General Manager Matt Lillard’s ski season won’t end with a last slash through Eaglecrest’s wet spring snow. He didn’t break his leg in West Bowl or suffer an ACL tear on Steep Chutes.
No, the end of Lillard’s run at Eaglecrest is a lot less exciting, he said: He’s taken a job overseeing Vermont ski area Mad River Glen, a small, cooperatively-owned five-lift operation. His last day at Eaglecrest is slated for March 2.
“(Mad River Glen) reminds me a lot of Eaglecrest in its passion and the people involved,” Lillard said in a phone interview Thursday. “It presents a very unique ski experience.”
Eaglecrest will meet today to decide how to proceed in the interim. Lillard said Eaglecrest’s strong seniority will help them continue to run the area for the remainder of the season.
The 40-year-old veteran of ski operations grew up in New Jersey and said he has been keeping his eye on an opportunity like this for a while. Lillard has worked at Vermont ski areas before, starting his career at Okemo Mountain Resort in Ludlow, Vermont.
“I’ve chosen to be at areas that have a smaller feel,” Lillard said. “I think it comes down to personal choice that I’ve made. Being a part of a ski area (as opposed to a resort) allows you to be a bigger part of the community.”
Massive ski resorts like Vail, Colorado, depend on business models based more on “real estate and bigger profit streams, not necessarily the skiing,” Lillard said.

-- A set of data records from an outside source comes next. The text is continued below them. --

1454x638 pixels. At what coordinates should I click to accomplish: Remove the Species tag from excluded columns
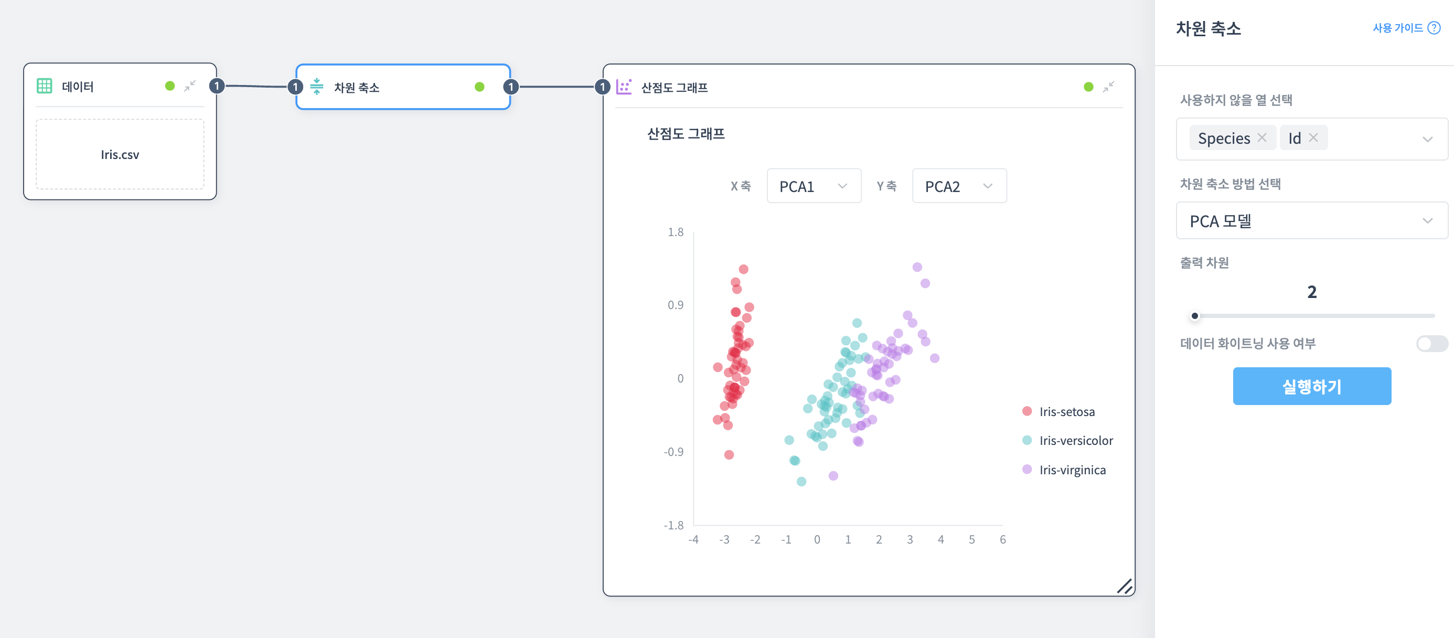click(x=1262, y=138)
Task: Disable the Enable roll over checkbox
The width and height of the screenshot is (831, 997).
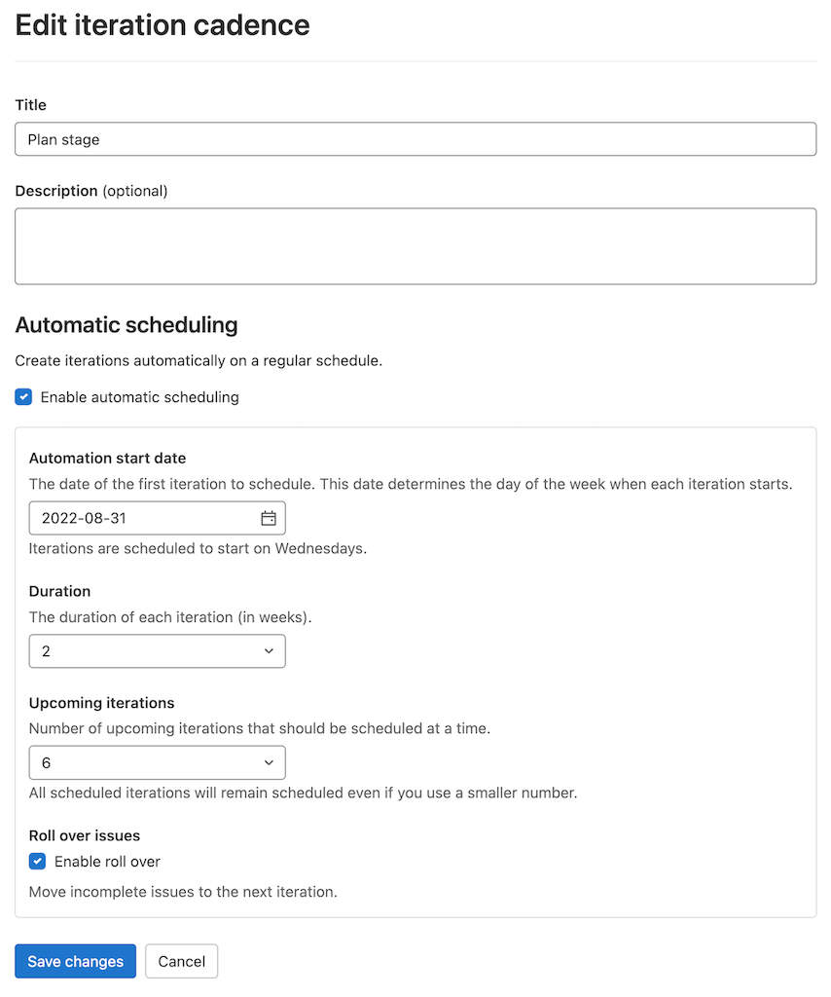Action: coord(37,861)
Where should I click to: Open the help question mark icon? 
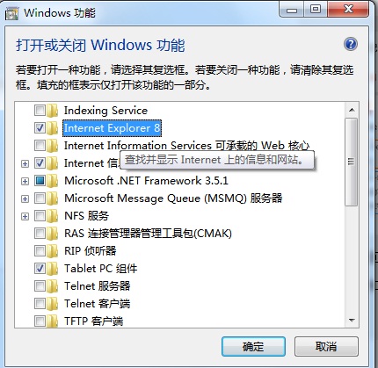(x=351, y=45)
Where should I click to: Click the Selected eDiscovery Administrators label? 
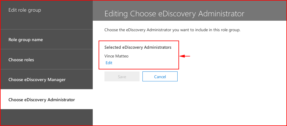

“There’s a tangeable and intangeable difference between the feels. If you spend time at smaller ski areas, you get that feel.”
Mad River Glen is one of the only resorts to still feature a single person chair lift. Its motto is “ski it if you can,” and pride as one of the “last bastions of natural snow skiing in New England” parallel Eaglecrest’s low reliance on snow making and high percentage of expert terrain.
The job at Mad River Glen will allow Lillard to continue focusing on day-to-day ski operations. He’s proud of the smoothness with which Eaglecrest has run in his tenure.
He also cited the building of the Porcupine Lodge as a landmark achievement.
“Acquiring funds and the construction of the Porcupine Lodge were definitely the biggest infrastructure,” Lillard said. The new lodge will help Eaglecrest stay open in low-snow years, something he believes will benefit the ski area.
Lillard’s family will remain in Juneau until the end of the school year.